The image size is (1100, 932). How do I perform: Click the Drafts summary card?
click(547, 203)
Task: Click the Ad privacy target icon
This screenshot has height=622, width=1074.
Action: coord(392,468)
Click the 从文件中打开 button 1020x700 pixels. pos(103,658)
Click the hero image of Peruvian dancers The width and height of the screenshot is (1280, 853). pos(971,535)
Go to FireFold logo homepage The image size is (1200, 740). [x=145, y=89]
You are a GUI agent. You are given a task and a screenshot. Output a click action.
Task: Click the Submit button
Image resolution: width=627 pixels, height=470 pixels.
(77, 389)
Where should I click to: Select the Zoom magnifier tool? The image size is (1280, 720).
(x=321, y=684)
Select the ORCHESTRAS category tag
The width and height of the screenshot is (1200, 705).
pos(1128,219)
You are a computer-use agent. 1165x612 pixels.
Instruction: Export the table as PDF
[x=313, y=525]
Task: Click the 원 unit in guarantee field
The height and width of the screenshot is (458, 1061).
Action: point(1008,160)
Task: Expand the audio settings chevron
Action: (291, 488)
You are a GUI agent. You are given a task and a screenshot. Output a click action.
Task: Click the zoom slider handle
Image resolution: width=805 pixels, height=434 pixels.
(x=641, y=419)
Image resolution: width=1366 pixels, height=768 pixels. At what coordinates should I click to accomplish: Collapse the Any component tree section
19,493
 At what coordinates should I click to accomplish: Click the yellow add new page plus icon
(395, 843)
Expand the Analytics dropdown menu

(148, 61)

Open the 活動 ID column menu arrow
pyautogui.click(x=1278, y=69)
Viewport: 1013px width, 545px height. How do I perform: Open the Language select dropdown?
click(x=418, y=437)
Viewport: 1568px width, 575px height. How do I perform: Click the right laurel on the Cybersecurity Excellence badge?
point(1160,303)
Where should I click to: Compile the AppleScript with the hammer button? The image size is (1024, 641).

About this task: Would you return, unchanged, the lines from the one containing "At what coordinates should I click to accomplish: Click" through the end of the entries?

Your response:
 At what coordinates should I click to accomplish: Click the yellow add new page plus icon
(395, 843)
Expand the Analytics dropdown menu

(148, 61)

Open the 活動 ID column menu arrow
pyautogui.click(x=1278, y=69)
Viewport: 1013px width, 545px height. How do I perform: Open the Language select dropdown?
click(x=418, y=437)
Viewport: 1568px width, 575px height. How do I perform: Click the right laurel on the Cybersecurity Excellence badge?
point(1160,303)
Where should I click to: Compile the AppleScript with the hammer button? The image size is (1024, 641).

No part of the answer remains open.